I would even say that if you're reasoning too much, then you're doing it
wrong! You would be indulging in giving your opinion too much credit, instead
of taking a truly user-centric approach.

Really, there's no need to invoke usability in vain or talk about
philosophical standpoints [1]. you just need to know what the users wants and
needs, and then design fundamented on said wants and needs. Focusing on your
philosophy or principles [2] is a sign that you don't care about your users,
you just care about your ego.

[1] "This situation is not optimized both from an usability standpoint as well
as from a more philosophical standpoint.

[2] Information, whatever its source is, should be as easily accessible."

------
DonHopkins
>"The omnibox: Now that the switcher is fully integrated to Android’s, the
Chrome omnibox relationship with the Google search box will become more
obvious and friction-less. Before this change, entering a search in the system
Google search box opened a tab inside Chrome. Now, triggering a search will
open an activity in the Android recent stack, at the same level of any other
app, not buried inside one."

I can appreciate how much Google wanted to fix that "search buried inside an
app" problem, seeing as how they are a search company.

------
DonHopkins
>"Another step toward making our Chrome invisible."

Dammit, I think they have gone too far in making Chrome invisible!

I was scrolling up and down, comparing the picture of the old version of
Chrome with the picture of the new version of Chrome.

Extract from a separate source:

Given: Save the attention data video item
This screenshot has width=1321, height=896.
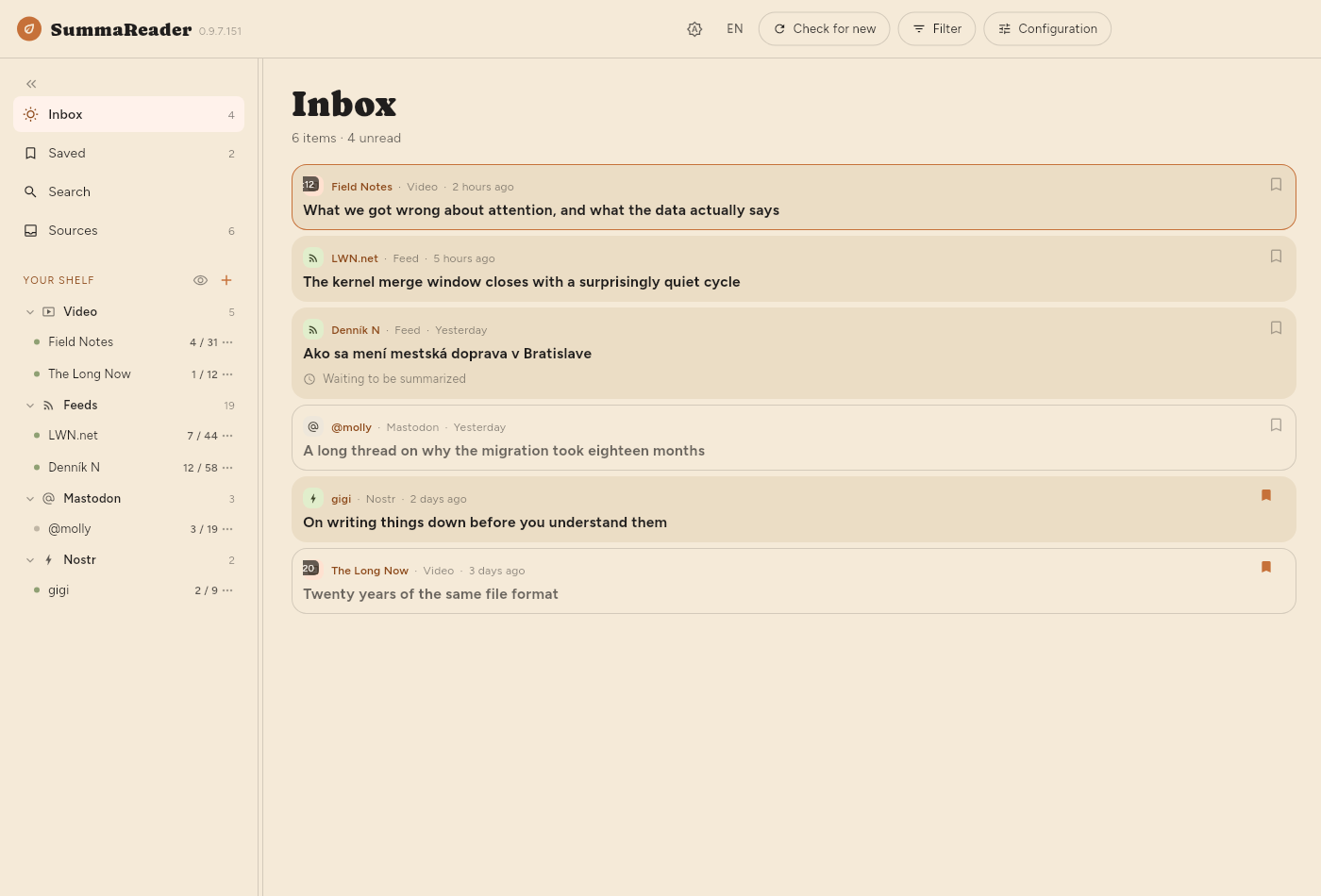Looking at the screenshot, I should point(1276,185).
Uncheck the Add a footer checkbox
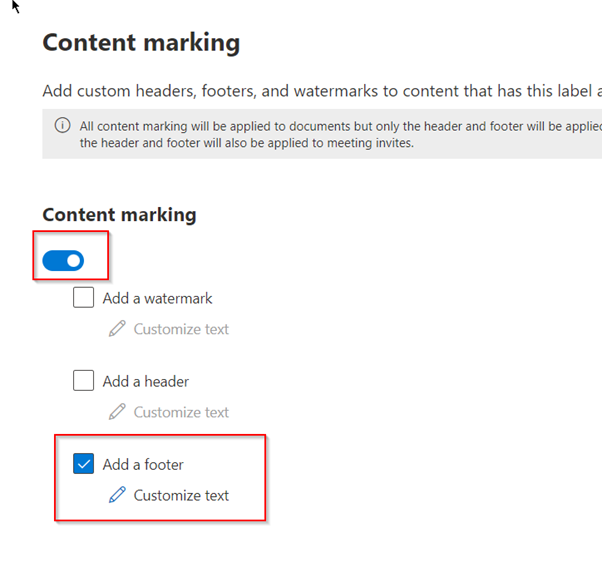 click(84, 464)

But I didn't actually have to scroll up and down to compare the old with the
new, because there was the new version of the Chrome interface running in the
window frame around the web page about Chrome that I was scrolling up and
down!

But Chrome is so invisible, it took me a while to actually break the frame and
see it there...

------
yellowbkpk
It's funny how much they subtitle their post here "Content, not Chrome", yet
in the most recent version of Chrome they removed the ability to disable the
"People" menu. The bug for this [0] has been marked wontfix, saying it's
"working as intended". Depending on how long your profile name is, that's an
awful lot of chrome taking up space from your content...

[0]
[https://code.google.com/p/chromium/issues/detail?id=496829](https://code.google.com/p/chromium/issues/detail?id=496829)

------
V-2
I don't know what it is with Google. Some of their products have great UX
(yeah, like Chrome - don't forget what desktop browsers looked like when it
first came out) while at the same time some are just horrible (Wave,
Hangouts...)

------
halosghost
I wish they would still take the “content, not Chrome” priority on the
Desktop. I know that removing the URL bar is something that breaks the web for
less savvy users, so I get the choice to make that option hard to find. But, a
minimalist experience (e.g., cVim, a vimperator/penta alternative for
chrom{e,ium}) almost requires this feature.

Since its complete removal, there is essentially no way to have a truly
minimal browsing experience on chromium…

------
andreamazz
For me the Chrome tabs merged with the app is one of the most confusing UI
choices I have ever witnessed. Glad to hear that it can be switched off
though.

------
anentropic
can they make it not so sluggish too... more like Firefox Android?